On ABC, the BBC's Paul Wood called it "a bloody day in Basra" with the Sadrist Mahdi Army retaining control "of as many as seven suburbs" against a combined military-police force of 30,000. Wood confusingly called it "the biggest ever unilateral Iraqi military operation" without qualification, although he presumably meant since the collapse of the Baath Party regime in 2003, not "ever."
In Baghdad, CBS' Lara Logan had a different story. She sat down with Adm Gregory Smith of the US military occupation, who told her that it was not Muqtada al-Sadr's Mahdi Army that was being challenged by Prime Minister Nouri al-Maliki's government: "The militia groups that have turned away from al-Sadr have turned to Iran and depended on them for financing, equipping and the manpower necessary." Logan concluded that the Battle of Basra consisted of proxy fighting: "Neither the United States nor Iran is looking for all-out war right now but they do not seem to mind using Iraq as their battleground."

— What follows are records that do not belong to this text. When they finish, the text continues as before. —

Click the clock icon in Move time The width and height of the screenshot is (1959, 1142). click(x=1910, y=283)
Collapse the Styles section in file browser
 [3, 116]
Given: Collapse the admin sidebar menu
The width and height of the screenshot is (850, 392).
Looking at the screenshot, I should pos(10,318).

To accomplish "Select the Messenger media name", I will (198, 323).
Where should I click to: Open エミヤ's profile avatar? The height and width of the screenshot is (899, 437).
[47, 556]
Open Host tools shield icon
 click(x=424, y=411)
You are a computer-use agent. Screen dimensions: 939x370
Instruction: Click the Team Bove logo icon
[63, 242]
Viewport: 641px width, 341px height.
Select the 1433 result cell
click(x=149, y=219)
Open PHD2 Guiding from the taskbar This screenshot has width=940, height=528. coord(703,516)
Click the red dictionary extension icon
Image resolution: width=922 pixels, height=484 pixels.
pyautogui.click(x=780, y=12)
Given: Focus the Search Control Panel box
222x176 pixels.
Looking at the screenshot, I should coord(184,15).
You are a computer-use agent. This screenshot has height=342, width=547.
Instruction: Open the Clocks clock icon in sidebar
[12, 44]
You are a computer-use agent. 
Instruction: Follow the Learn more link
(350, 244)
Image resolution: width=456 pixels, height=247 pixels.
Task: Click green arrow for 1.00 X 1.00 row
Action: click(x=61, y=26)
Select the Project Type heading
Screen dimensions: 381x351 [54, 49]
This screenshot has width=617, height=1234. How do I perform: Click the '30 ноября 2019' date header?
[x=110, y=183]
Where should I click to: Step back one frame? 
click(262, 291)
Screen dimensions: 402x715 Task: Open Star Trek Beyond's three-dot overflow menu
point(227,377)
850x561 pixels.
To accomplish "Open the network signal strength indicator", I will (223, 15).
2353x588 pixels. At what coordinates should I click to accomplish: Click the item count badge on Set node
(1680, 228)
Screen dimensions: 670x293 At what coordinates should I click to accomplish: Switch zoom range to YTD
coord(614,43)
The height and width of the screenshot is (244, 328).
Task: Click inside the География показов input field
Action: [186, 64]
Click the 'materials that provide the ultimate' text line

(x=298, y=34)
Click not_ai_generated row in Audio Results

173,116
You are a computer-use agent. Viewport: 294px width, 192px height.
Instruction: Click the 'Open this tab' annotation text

On NBC, Ned Colt was imprecise about the Basra fighters, calling them merely "Shiite militants." He was in no doubt, however, about the political power struggle between al-Sadr and al-Maliki: in Baghdad's Sadr City, "thousands of al-Sadr supporters demonstrated demanding that the prime minister must go." A curfew has been imposed on the capital city as rockets attacked the diplomatic Green Zone. At the Pentagon, ABC's Jonathan Karl (at the tail of the Wood videostream) reported on worry about a rising tide of violence in Baghdad--up from ten daily incidents to 50--yet was skeptical that al-Sadr had yet entered the fray: "He once again told his followers that he wants a peaceful solution but that could change at any time." The mood at the Pentagon is that "if al-Sadr's ceasefire does not hold, all bets are off."